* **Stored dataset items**
________
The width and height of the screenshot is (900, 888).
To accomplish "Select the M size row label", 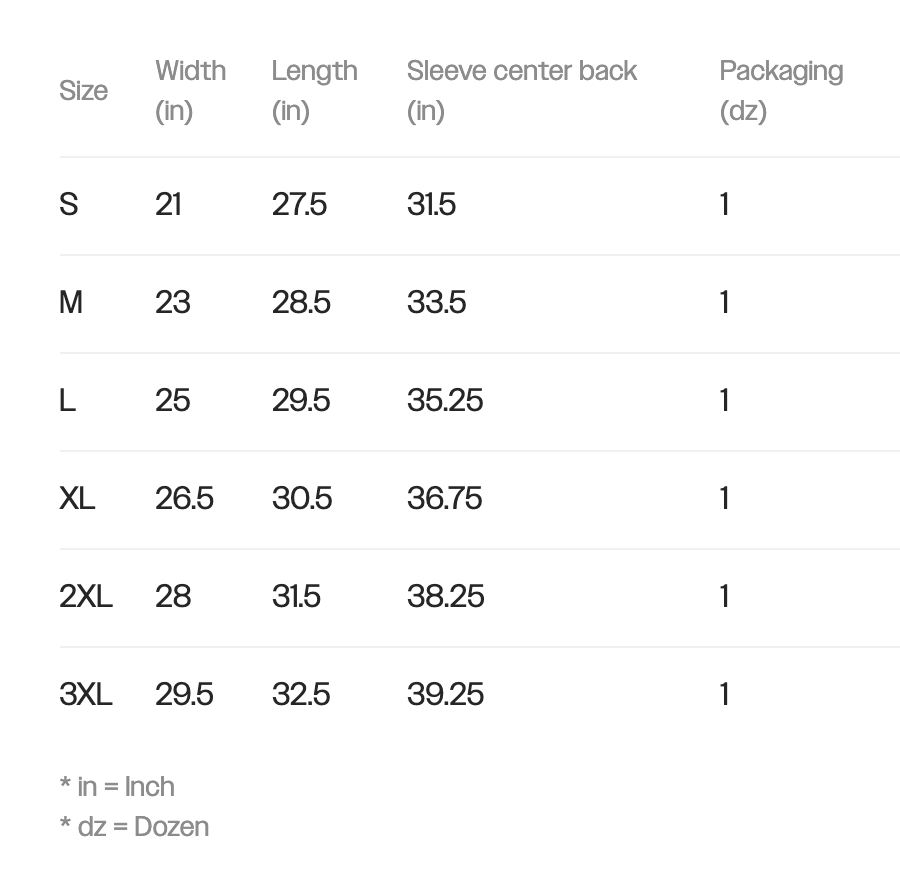I will pyautogui.click(x=71, y=303).
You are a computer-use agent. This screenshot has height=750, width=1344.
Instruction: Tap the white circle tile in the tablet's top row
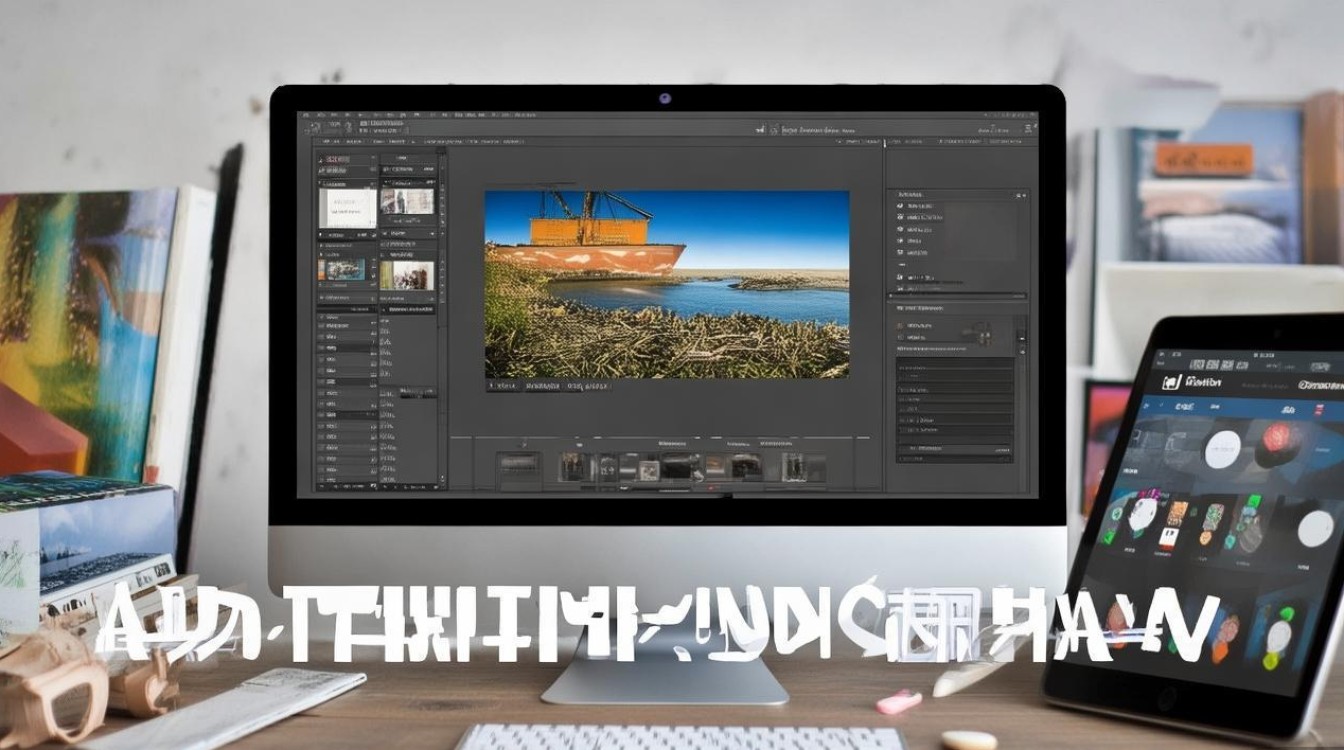1223,449
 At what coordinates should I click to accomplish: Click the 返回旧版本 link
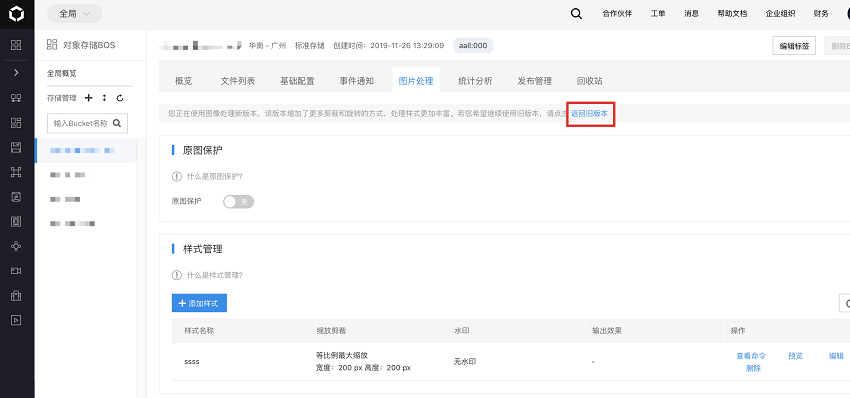pyautogui.click(x=589, y=114)
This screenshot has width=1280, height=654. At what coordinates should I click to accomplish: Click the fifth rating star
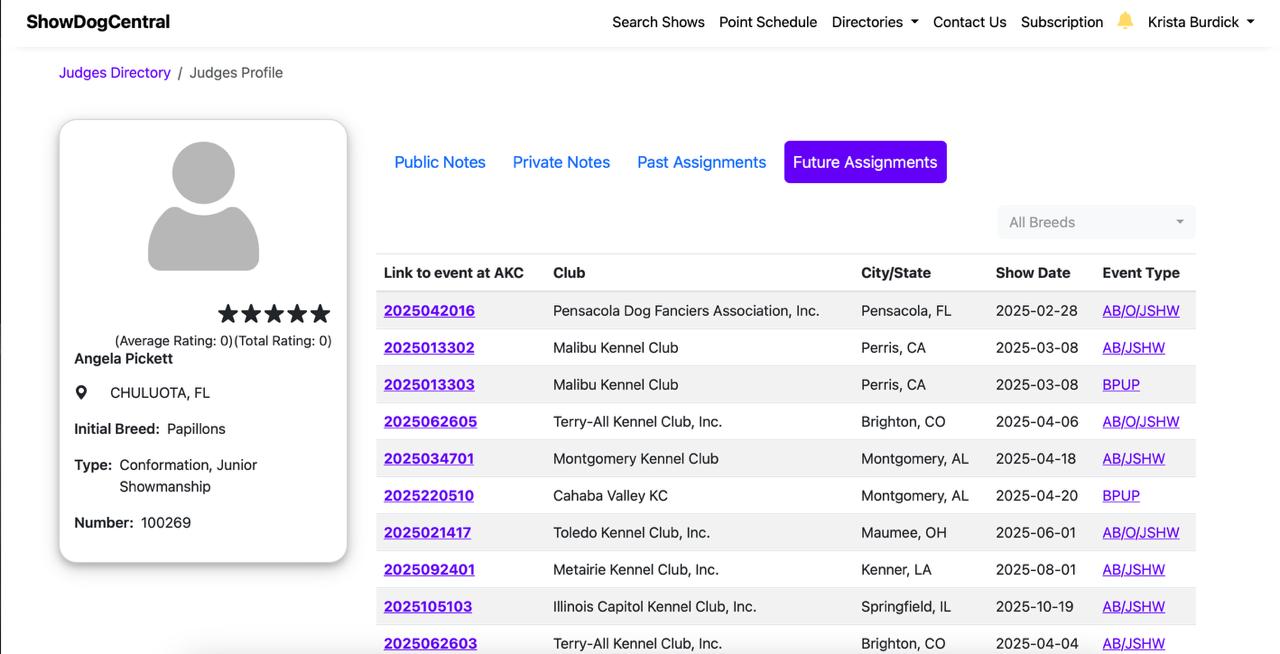320,314
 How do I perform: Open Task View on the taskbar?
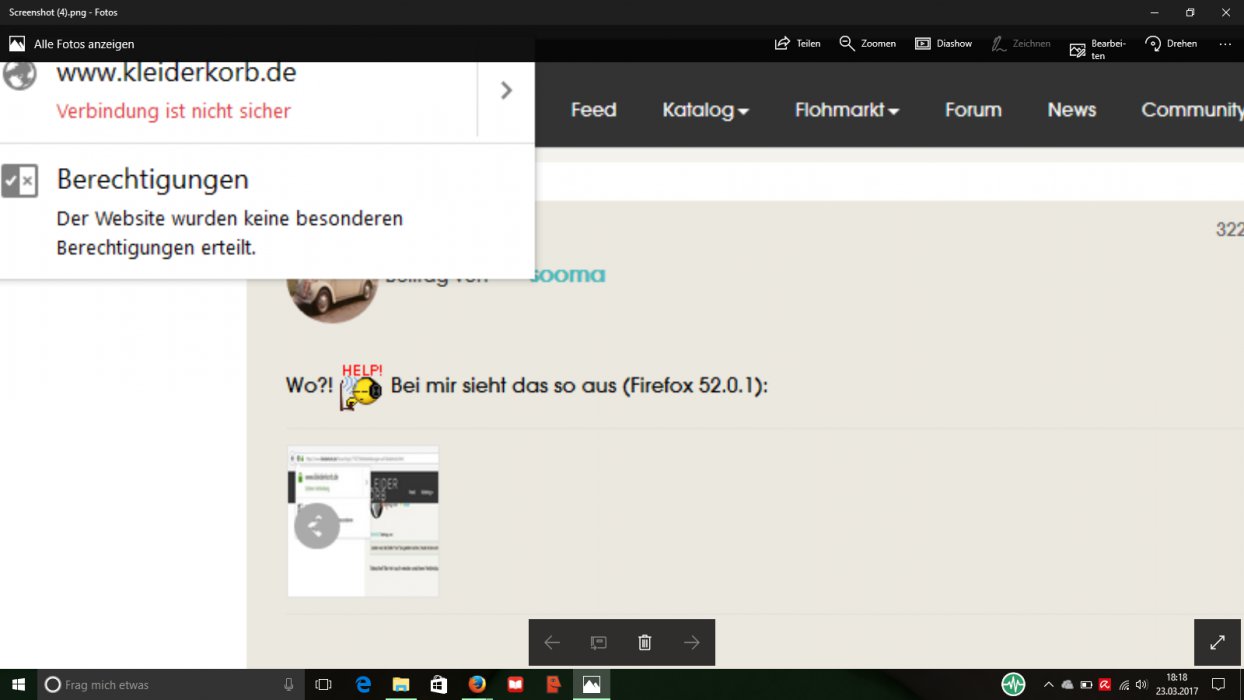[323, 685]
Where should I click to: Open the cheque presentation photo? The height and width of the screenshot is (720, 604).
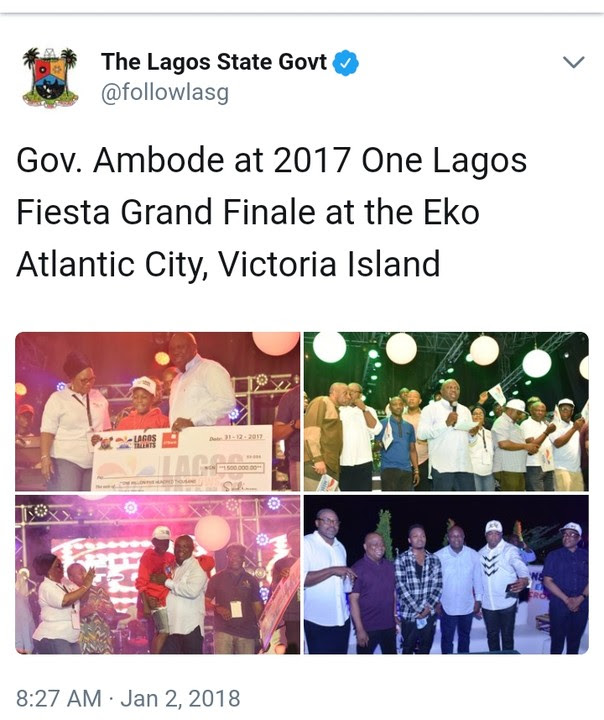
________
* **Task objective**
The lines to copy begin with the one containing "How do I perform: Open" and end with the last line of the entries above; copy them exactly, minus the pictures.

* **Task result**
 How do I perform: Open Task View on the taskbar?
[323, 685]
Where should I click to: Open the cheque presentation photo? The height and width of the screenshot is (720, 604).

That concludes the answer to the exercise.